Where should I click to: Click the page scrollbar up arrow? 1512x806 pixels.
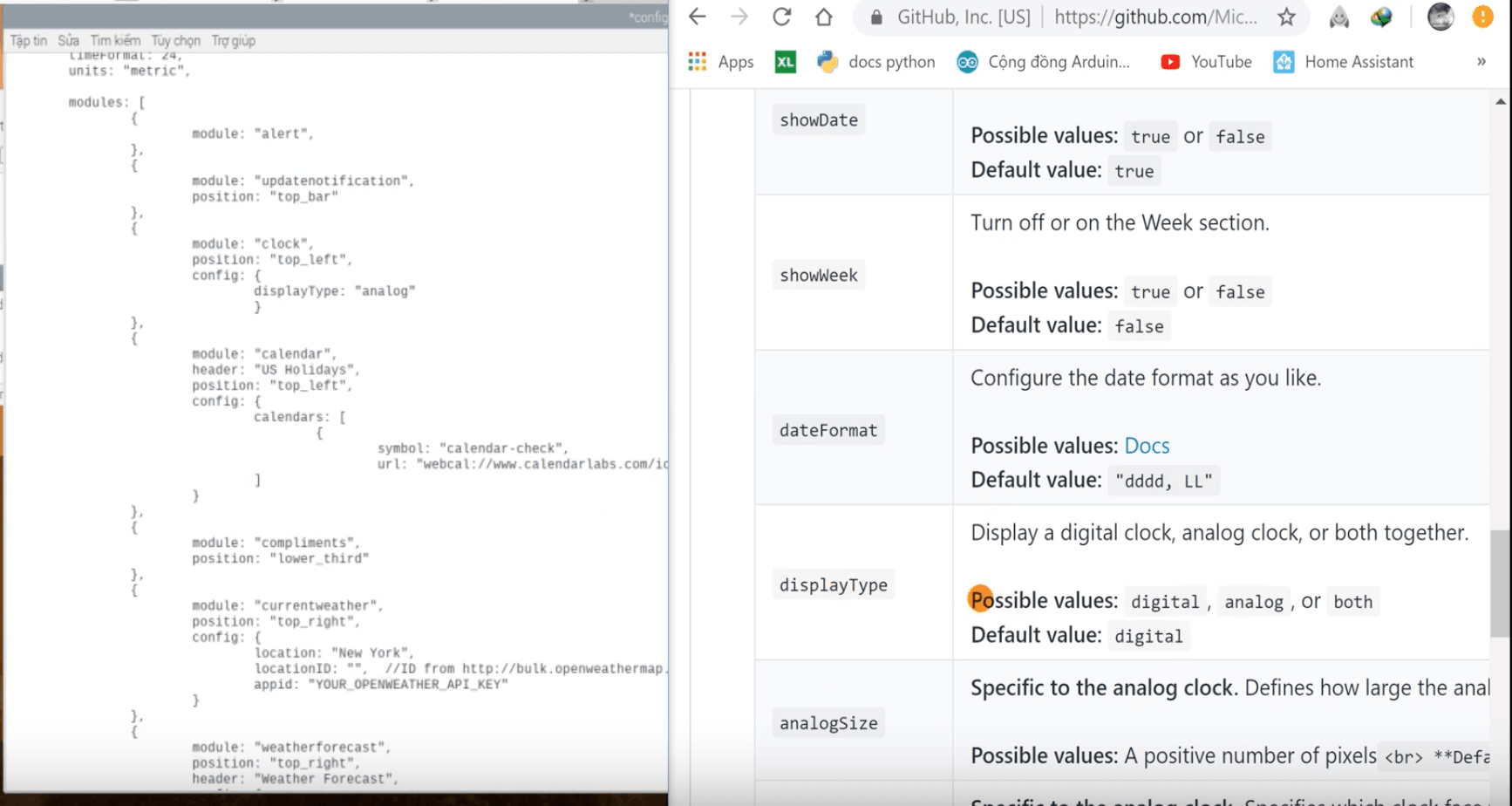(1500, 102)
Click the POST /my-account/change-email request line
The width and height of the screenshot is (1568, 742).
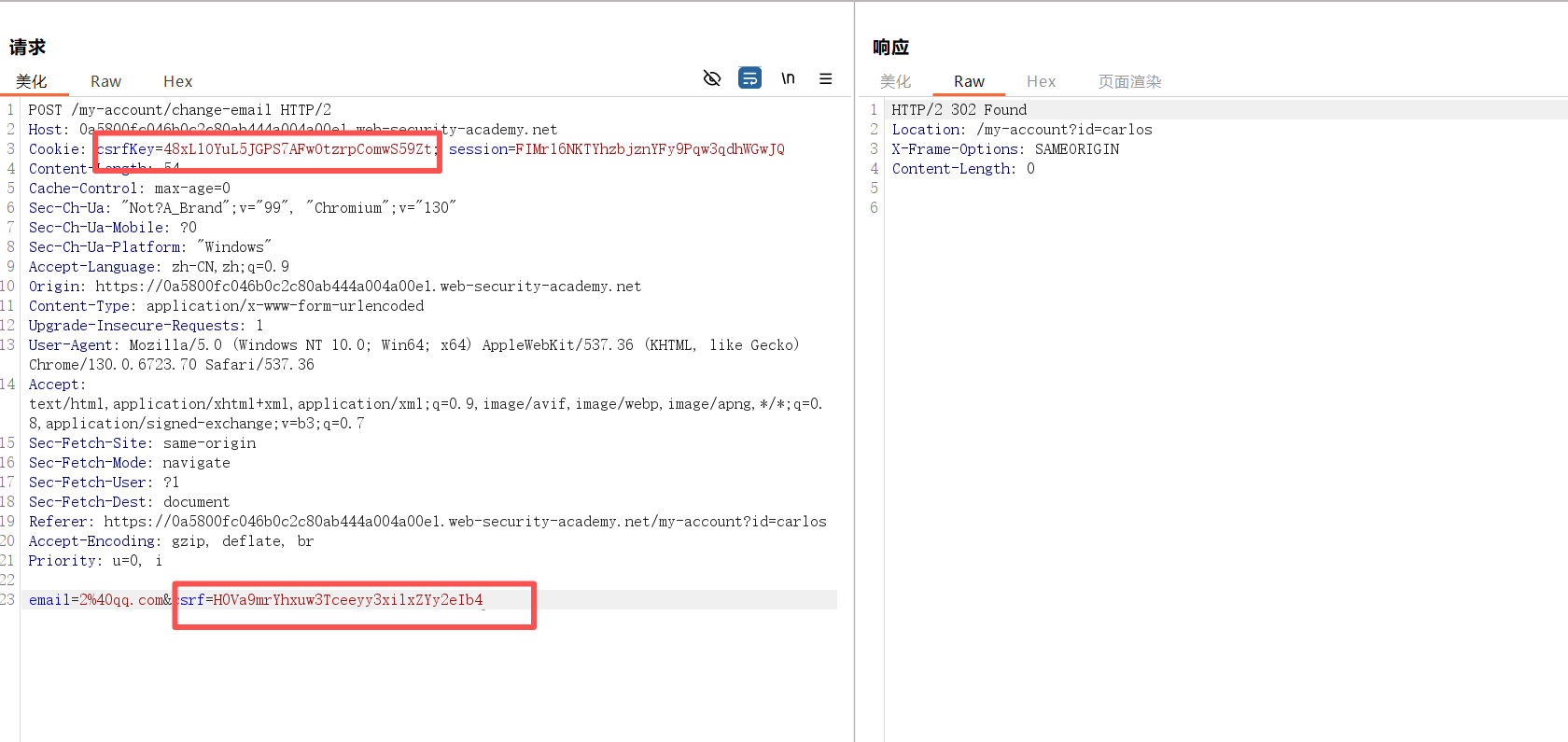pos(179,110)
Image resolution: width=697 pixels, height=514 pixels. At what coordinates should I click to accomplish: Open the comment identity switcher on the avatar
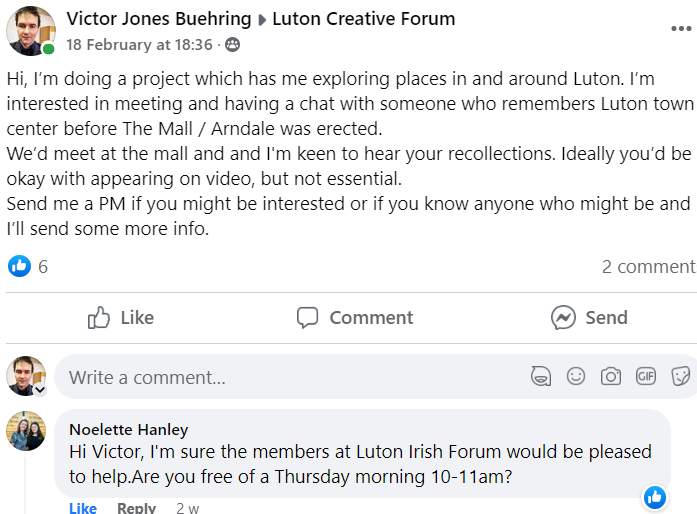click(x=41, y=390)
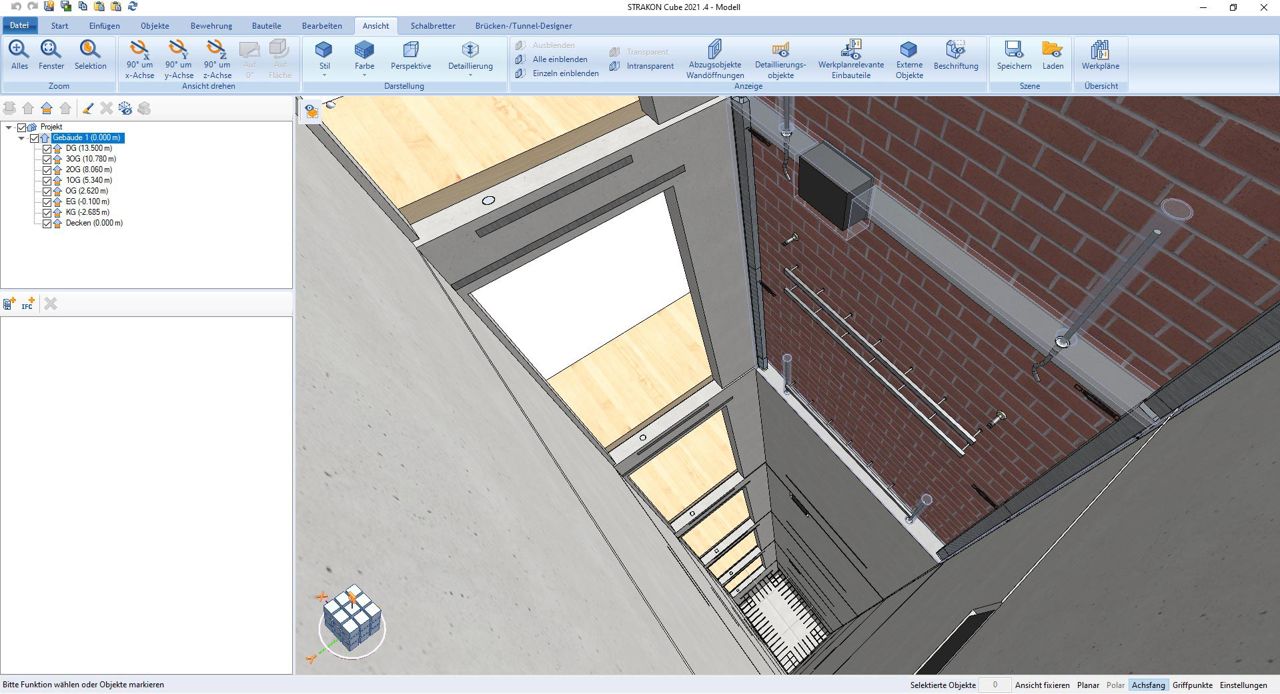This screenshot has width=1280, height=694.
Task: Show Abzugsobjekte Wandöffnungen
Action: pos(715,50)
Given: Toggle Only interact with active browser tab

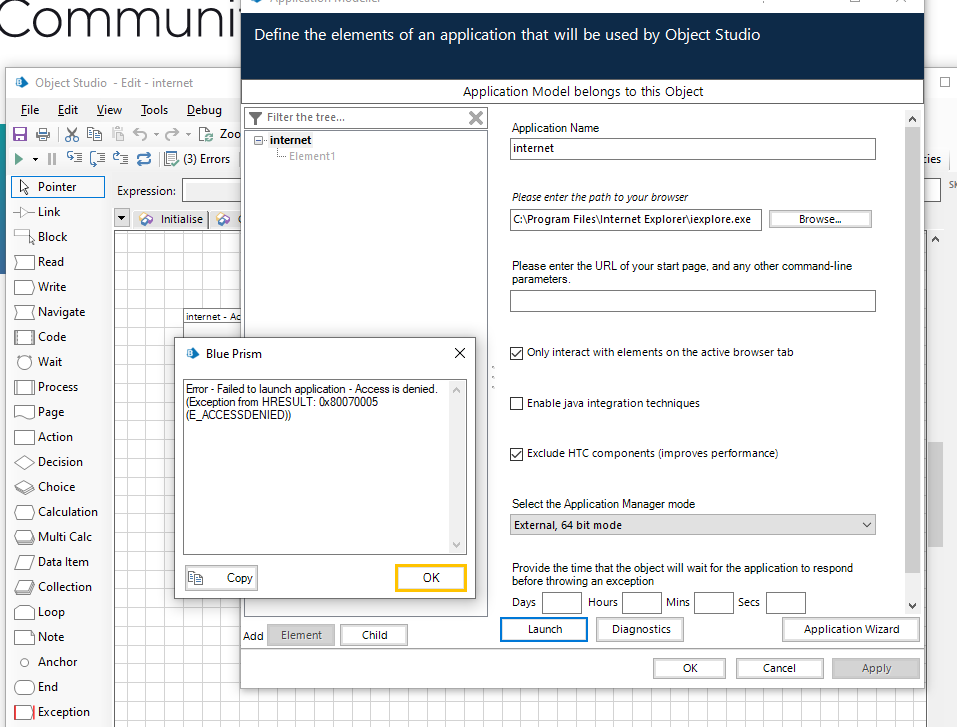Looking at the screenshot, I should coord(516,353).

WHAT IS NEEDED: Each record must appear again exactly as written above, without its pictures.

ANSWER:
Where should I click to: Click the page scrollbar up arrow? 1512x806 pixels.
(1500, 102)
Click the POST /my-account/change-email request line
The width and height of the screenshot is (1568, 742).
pos(179,110)
Image resolution: width=697 pixels, height=514 pixels. At what coordinates should I click to accomplish: Open the comment identity switcher on the avatar
click(x=41, y=390)
This screenshot has width=1280, height=694.
Task: Show Abzugsobjekte Wandöffnungen
Action: pos(715,50)
Given: Toggle Only interact with active browser tab

Looking at the screenshot, I should coord(516,353).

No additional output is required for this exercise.